• THE PROBLEM: Return every line in the items below that contains the string "click", copying each one unchanged.

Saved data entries
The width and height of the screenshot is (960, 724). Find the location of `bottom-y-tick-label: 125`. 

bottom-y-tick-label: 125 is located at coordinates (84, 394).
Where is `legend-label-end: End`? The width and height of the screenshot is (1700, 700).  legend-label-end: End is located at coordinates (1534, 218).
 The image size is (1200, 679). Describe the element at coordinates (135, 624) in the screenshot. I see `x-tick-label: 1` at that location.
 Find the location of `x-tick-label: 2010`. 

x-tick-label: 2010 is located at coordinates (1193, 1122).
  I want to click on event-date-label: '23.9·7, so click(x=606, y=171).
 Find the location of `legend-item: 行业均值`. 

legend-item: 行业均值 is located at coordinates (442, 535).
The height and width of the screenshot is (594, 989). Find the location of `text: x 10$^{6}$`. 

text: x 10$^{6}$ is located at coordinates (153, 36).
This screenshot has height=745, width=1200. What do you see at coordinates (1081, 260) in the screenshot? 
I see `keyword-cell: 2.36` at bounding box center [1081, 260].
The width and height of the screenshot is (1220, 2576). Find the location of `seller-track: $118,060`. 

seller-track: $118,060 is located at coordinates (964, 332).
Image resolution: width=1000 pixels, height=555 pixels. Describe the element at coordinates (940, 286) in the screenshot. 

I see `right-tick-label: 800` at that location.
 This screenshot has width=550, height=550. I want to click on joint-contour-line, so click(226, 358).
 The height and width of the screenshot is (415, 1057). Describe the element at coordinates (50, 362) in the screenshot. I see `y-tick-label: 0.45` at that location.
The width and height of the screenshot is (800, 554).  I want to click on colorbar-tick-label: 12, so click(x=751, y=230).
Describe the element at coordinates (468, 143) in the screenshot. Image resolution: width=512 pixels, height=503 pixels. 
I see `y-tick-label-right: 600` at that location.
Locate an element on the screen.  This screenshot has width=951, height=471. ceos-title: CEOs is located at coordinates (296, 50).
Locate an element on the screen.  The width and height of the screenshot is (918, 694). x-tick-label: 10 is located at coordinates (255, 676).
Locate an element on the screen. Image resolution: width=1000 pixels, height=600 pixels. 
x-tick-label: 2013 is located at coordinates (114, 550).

• ANSWER BOX:
  I want to click on event-date-label: '23.9·7, so click(x=606, y=171).
 This screenshot has width=550, height=550. I want to click on joint-contour-line, so click(226, 358).
The width and height of the screenshot is (800, 554).  I want to click on colorbar-tick-label: 12, so click(x=751, y=230).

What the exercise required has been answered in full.